Influencers Will Become More Audience-Centric
The most successful influencers often operate across multiple platforms and adapt their content according to the demands of each site; while short videos are the staple of TikTok, an influencer may enjoy more engagement on Instagram with a well-chosen photo or set of photos. The audiences on different platforms are also looking for different things, like the light-hearted and often humorous content that’s helped TikTok rise to prominence so quickly, mentioned above, or the aesthetic appeal that defines a great Instagram profile.
It is crucial that brands work with influencers who are not only popular on the right platforms but with the right audiences for the product, and create a style of content that fits with the image of the brand, or sponsored posts will risk seeming incongruous and suffer reduced performance.
Adapt to Survive – The Successful Influencer Post-COVID Will Be Adaptable
COVID-19 has created a rapidly-shifting landscape in almost every area of our lives, and marketing is no exception.
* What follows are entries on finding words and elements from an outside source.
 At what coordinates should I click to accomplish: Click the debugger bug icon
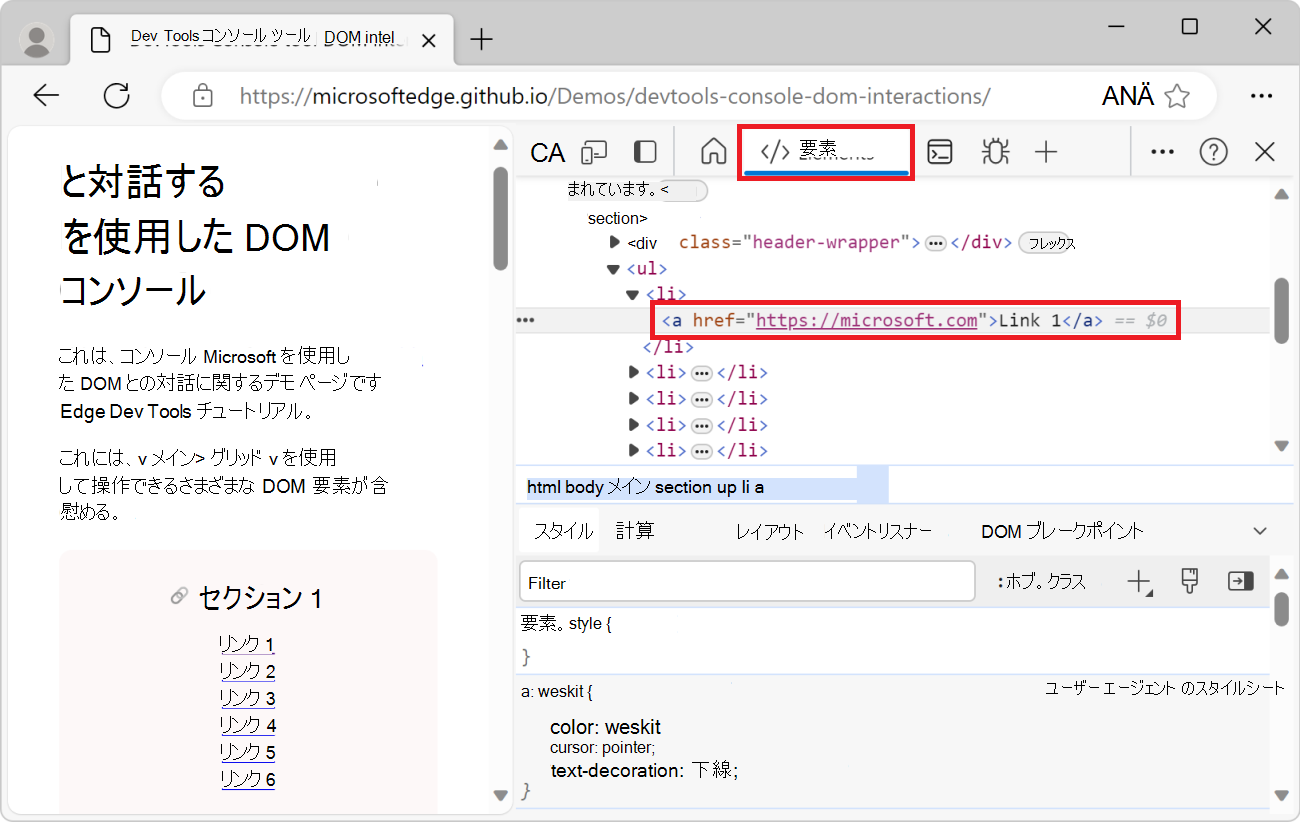point(995,152)
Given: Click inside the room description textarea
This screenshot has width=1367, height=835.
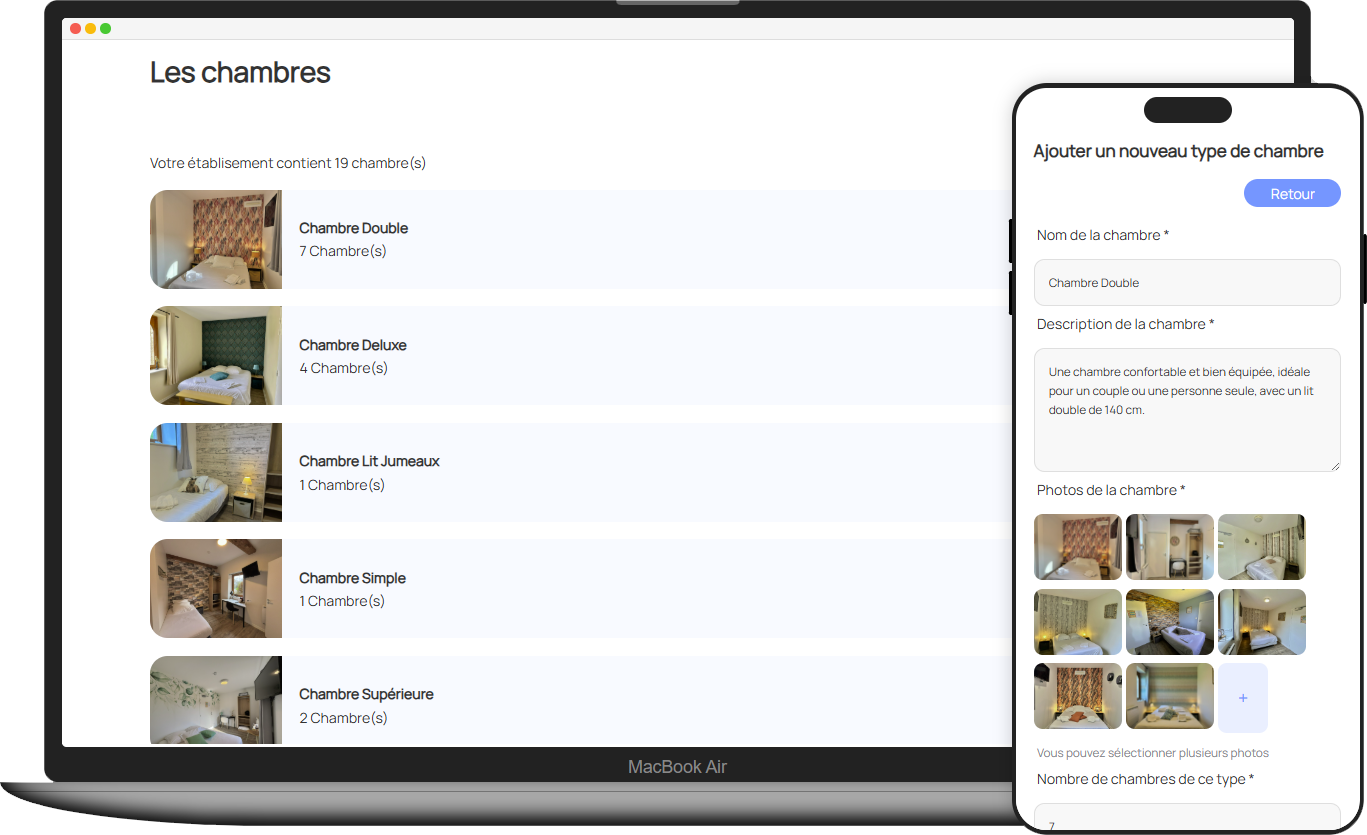Looking at the screenshot, I should (x=1186, y=410).
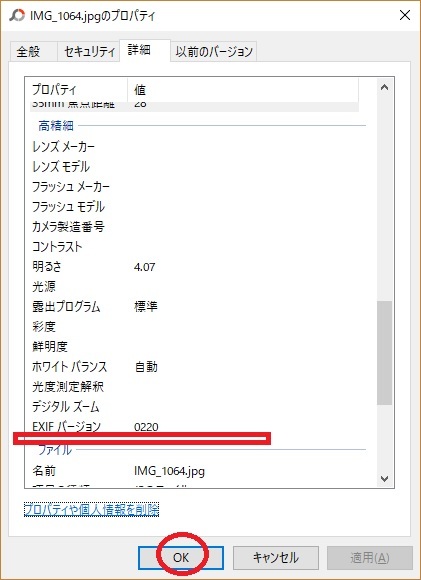Click プロパティや個人情報を削除 link
Image resolution: width=421 pixels, height=580 pixels.
coord(91,510)
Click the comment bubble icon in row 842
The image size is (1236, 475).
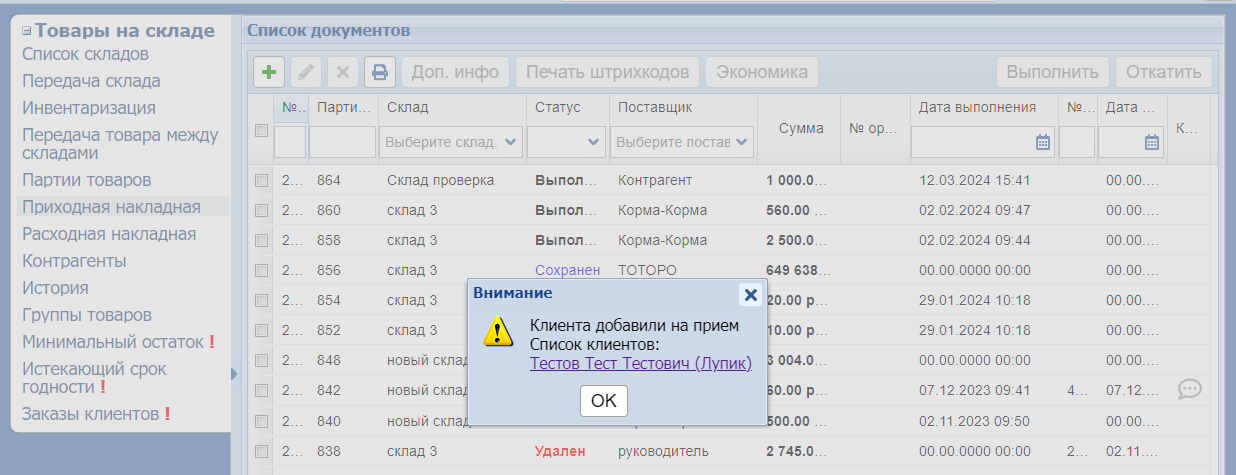tap(1189, 390)
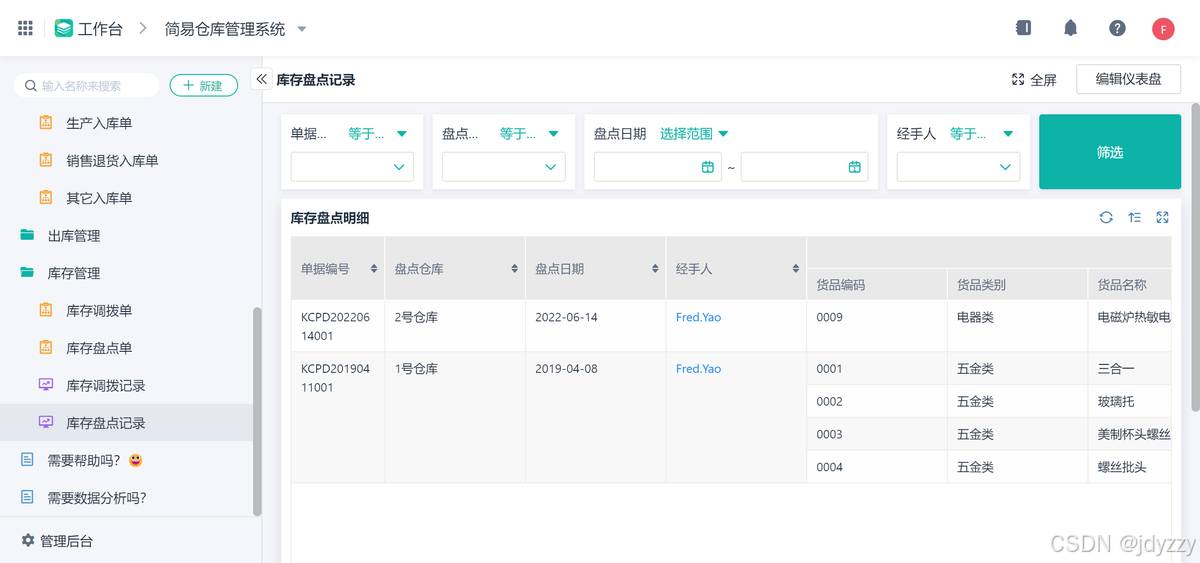Sort the table by 单据编号 column
This screenshot has height=563, width=1200.
coord(374,269)
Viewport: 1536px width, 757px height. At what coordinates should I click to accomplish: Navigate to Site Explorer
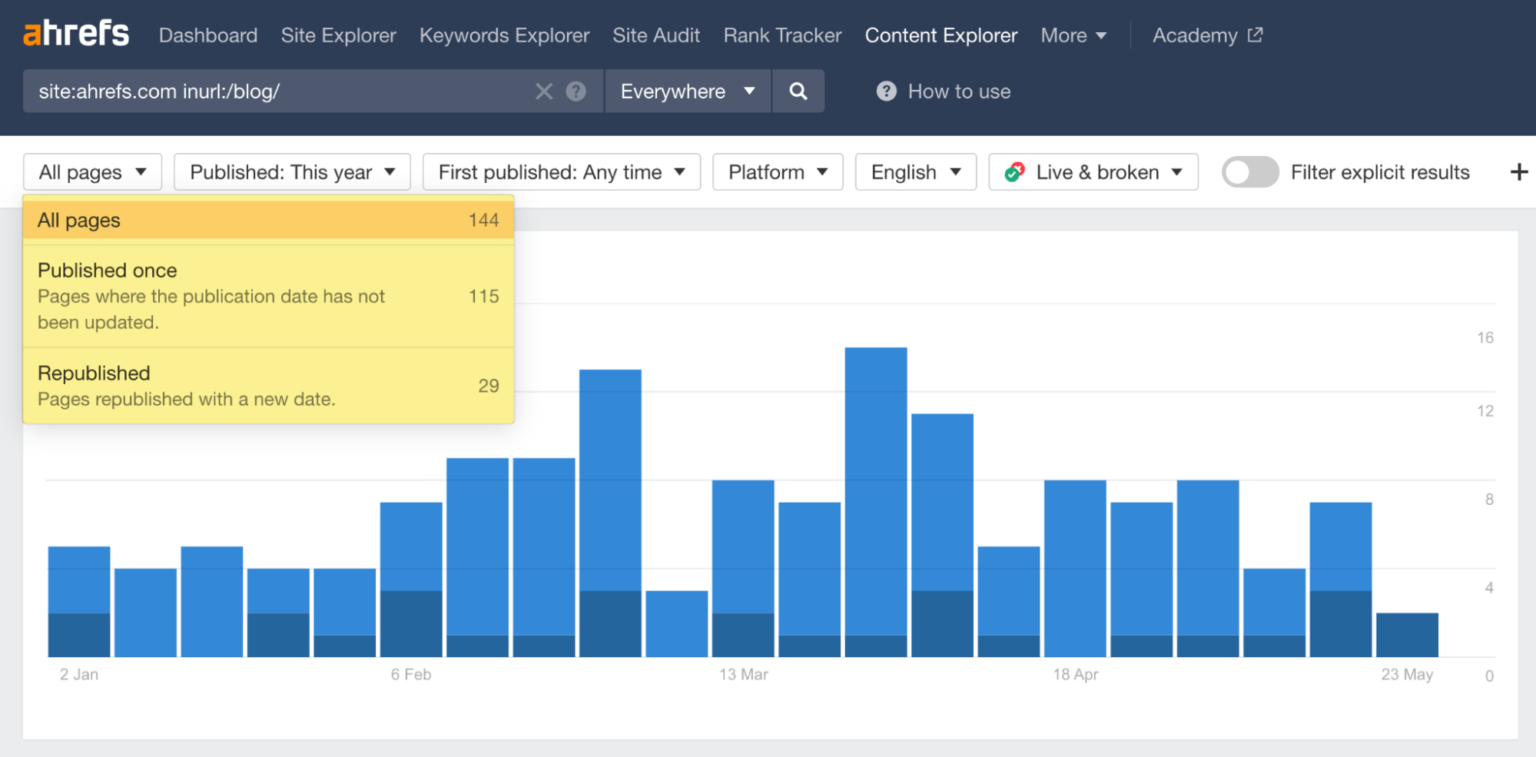pyautogui.click(x=338, y=35)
Not every influencer will be able to adapt to the demands of their new reality in time to change their content and survive – heavily travel-based accounts, for example, will need to find a new niche or risk starving their audiences of content in the short term, as they may be completely unable to travel for a long period of time and may have trouble finding resorts and tourism companies willing to fund them.
On the other hand, adapting to the new rules, while necessary, also has to be carefully tailored to ensure that the influencers don’t lose large numbers of followers who are uninterested in the new content being produced. Luckily, many influencers will find their followers will also be living different lives than before, and so a dramatic change in content may not put off as many people as it would have pre-pandemic. In fact, as we mentioned earlier in the article, a shift to more low-key, personable and relatable content may bring in much greater engagement from audiences crying out for just such content.
There is also an in-built advantage to the influencer market in that it is much more flexible and adaptable than larger brands and advertisers. The majority of influencer content is created by one person on their own home equipment, whether that’s a mobile phone, laptop or dedicated camera. As the pandemic evolved, influencers were able to continue to create branded content and quickly adapt to new trends, all at a lower cost than traditional high-production advertising, leaving them in a uniquely promising position as the sun rises on the new world.